Letters: Looking deeper at fall in abortions
The op-ed "Behind falling number of abortions" [April 10] calls for greater access to sex education and contraception to reduce abortion rates.
However, the author displays an irrational perspective. Under the guise of a so-called health rights umbrella, she ignores the significant role that abstinence programs have played.
While she supports abortion as a right, she favors its reduction. Clearly, abortion is not the best answer.
There is documented fallout from the abortion/contraception worldview that the op-ed's author, Jennie Wetter, describes -- such as an increase in promiscuity.
Last but not least, millions of innocent babies were never born, many of them female. I submit that this is not good for America.
Mary P. O'Hara, St. James
As a young woman, I support Jennie Wetter's call for access to birth control and comprehensive, accurate sex education that allows people to take control of their bodies and protect against unwanted pregnancies.

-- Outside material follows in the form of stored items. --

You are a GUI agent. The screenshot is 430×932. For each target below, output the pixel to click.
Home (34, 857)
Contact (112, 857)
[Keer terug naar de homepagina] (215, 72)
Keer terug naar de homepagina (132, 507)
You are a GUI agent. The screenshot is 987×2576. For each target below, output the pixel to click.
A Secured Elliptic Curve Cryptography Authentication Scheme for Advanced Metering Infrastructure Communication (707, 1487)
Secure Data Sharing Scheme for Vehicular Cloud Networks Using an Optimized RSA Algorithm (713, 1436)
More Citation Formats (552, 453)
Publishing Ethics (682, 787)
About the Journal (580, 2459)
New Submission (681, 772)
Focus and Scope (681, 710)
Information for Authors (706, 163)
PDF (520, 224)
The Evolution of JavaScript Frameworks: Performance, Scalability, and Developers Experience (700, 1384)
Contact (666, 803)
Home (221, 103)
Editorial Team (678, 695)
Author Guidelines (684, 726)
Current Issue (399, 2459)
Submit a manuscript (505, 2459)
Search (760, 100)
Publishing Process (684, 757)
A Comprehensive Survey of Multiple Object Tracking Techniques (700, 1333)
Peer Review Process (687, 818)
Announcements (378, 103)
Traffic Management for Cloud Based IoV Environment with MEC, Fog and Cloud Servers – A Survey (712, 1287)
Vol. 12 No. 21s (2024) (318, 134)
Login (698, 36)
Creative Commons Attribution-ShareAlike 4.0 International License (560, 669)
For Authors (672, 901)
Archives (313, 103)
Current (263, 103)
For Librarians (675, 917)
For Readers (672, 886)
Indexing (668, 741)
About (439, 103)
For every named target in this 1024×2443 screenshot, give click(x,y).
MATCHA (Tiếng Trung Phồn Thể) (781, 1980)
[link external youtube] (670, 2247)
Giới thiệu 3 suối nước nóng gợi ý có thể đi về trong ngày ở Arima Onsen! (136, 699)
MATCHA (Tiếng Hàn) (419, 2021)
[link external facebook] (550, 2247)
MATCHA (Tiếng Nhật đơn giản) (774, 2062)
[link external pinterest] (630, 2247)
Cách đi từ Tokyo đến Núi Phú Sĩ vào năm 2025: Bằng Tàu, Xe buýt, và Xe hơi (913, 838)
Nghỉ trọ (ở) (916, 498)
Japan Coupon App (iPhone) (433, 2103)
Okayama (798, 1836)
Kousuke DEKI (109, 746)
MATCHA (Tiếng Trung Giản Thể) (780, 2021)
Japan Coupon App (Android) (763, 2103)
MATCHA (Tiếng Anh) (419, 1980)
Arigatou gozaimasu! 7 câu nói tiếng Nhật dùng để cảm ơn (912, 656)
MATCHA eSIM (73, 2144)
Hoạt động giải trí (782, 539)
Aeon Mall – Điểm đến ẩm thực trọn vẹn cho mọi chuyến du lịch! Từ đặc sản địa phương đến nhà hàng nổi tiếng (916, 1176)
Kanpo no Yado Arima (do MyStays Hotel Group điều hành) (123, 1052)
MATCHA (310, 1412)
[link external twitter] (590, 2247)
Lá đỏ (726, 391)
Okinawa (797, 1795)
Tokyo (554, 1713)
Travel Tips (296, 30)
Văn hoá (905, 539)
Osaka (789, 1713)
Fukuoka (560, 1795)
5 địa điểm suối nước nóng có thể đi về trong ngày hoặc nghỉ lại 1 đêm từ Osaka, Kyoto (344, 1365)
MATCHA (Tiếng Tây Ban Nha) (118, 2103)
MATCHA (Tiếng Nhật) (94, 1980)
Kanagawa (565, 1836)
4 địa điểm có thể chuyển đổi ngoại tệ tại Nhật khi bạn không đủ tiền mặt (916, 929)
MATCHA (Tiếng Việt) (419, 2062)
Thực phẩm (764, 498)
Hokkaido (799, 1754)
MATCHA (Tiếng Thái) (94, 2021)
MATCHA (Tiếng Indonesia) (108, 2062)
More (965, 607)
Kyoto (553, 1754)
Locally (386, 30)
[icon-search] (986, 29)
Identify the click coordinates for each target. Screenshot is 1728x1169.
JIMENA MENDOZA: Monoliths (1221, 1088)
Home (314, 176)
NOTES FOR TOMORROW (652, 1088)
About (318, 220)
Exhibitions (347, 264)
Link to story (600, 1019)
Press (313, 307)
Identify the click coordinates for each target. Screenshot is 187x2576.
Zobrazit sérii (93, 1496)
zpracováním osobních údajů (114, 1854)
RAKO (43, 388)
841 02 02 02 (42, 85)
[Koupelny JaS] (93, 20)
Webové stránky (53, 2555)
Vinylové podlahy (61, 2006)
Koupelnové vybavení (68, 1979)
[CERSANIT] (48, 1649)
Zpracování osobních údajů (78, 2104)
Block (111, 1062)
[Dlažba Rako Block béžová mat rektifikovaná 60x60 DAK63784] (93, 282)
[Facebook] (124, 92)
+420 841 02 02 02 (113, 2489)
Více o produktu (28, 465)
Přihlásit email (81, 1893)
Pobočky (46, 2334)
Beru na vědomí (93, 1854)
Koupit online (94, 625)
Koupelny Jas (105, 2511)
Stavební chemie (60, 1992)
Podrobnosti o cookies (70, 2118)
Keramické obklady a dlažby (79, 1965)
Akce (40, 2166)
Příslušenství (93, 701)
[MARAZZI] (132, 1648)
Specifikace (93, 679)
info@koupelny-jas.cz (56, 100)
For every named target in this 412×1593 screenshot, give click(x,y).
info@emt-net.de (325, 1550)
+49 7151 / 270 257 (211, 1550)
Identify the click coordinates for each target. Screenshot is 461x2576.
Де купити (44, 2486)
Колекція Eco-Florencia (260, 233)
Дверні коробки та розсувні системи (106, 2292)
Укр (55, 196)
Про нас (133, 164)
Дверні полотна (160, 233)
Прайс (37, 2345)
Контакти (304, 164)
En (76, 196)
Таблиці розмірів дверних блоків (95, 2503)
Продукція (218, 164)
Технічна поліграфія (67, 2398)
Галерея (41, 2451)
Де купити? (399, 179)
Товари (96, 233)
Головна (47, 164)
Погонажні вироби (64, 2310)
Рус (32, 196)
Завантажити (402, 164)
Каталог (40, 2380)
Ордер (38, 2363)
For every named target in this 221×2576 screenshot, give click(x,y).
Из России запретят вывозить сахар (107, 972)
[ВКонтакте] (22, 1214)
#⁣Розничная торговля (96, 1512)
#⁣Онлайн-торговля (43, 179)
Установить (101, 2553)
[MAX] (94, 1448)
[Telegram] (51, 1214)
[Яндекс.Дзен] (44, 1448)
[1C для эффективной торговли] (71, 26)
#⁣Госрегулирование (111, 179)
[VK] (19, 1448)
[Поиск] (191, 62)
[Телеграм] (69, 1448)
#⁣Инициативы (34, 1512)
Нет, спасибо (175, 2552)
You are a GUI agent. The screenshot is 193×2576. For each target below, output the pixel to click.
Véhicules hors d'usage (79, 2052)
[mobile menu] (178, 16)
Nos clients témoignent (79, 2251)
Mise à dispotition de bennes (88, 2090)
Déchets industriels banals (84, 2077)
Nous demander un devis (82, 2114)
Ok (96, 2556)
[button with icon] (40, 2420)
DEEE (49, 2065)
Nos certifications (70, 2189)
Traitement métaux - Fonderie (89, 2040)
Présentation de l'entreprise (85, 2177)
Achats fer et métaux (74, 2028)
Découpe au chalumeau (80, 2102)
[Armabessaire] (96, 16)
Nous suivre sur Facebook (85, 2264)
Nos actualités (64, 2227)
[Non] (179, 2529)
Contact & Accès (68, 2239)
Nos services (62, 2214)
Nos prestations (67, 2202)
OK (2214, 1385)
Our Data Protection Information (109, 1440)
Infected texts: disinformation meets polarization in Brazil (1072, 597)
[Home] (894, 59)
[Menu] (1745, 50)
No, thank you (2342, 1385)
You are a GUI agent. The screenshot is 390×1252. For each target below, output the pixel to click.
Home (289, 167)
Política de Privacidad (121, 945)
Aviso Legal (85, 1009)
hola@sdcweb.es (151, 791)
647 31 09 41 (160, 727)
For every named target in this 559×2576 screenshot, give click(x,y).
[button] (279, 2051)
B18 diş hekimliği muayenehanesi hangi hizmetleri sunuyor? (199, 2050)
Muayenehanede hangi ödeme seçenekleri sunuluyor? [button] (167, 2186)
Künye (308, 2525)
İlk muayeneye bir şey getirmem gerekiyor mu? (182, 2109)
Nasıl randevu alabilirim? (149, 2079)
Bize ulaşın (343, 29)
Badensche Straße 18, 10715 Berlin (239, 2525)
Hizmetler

The extreme number of state-level abortion restrictions that have occurred in the past three years -- 250, versus 189 over the previous 10 years, according to the Guttmacher Institute -- severely limits a woman's agency over her body and her life. Therefore, it is important, now more than ever, for New York to pass the 10-point Women's Equality Act.
The act would strengthen abortion rights and improve women's rights in regard to housing, employment, domestic violence and sex trafficking. This is the only bill that recognizes the complexity of women's lives. It would dismantle the system of interconnected oppressions. It is time to face these inequalities head-on.